Other than those two things, it’s open source.
In 2015, HP released Haven on Helion Public Cloud, HP’s failed cloud platform.
So this latest announcement is a re-re-release of the software. On paper, the library looks like it has some valuable capabilities in text, images video and audio analytics. The interface and documentation look a bit rough, but, after all, this is a
first third release.
Jim’s Latest Musings
Angus Loten of the WSJ’s CIO Journal interviews SAS CEO Jim Goodnight, who increasingly sounds like your great-uncle at Thanksgiving dinner, the one who complains about “these kids today.” Goodnight compares cloud computing to mainframe time sharing. That’s ironic, because although SAS runs in AWS, it does not offer elastic pricing, the one thing that modern cloud computing shares with timesharing.
Goodnight also pooh-poohs IoT, noting that “we don’t have any major IoT customers, and I haven’t seen a good example of IoT yet.” SAS’ Product Manager for IoT could not be reached for comment.

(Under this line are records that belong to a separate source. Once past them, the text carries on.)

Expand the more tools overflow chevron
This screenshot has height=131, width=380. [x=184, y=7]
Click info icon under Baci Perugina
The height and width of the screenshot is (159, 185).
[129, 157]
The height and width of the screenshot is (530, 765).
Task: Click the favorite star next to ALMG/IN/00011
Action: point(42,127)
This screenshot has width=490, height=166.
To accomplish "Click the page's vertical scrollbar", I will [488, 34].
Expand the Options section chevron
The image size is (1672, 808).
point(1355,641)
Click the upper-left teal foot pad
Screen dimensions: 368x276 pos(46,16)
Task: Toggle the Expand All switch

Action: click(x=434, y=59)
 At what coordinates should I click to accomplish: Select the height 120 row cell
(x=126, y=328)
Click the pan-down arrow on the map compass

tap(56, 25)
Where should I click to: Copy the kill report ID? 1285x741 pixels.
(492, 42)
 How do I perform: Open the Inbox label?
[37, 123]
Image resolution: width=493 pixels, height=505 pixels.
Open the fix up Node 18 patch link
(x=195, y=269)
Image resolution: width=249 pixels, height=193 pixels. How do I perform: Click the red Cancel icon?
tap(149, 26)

Meanwhile, SAS held its annual analyst conference at a posh resort in Steamboat Springs, Colorado; in his report for Ventana Research, David Menninger gushes.
Herbalife Messes Up, Blames Data Scientists
— Several items from the morning paper this week:
- Adrian Colyer explains CryptoNets, a combination of Deep Learning and homohorphic encryption. By encrypting your data before you load it into the cloud, you make it useless to a hacker.
- Adrian explains Neural Turing Machines.
- Adrian explains Memory Networks.
- Citing a paper published by Google last year, Adrian explains why using personal knowledge questions for account recovery is a really bad thing.
— Data Artisans’ Robert Metzger explains Apache Flink.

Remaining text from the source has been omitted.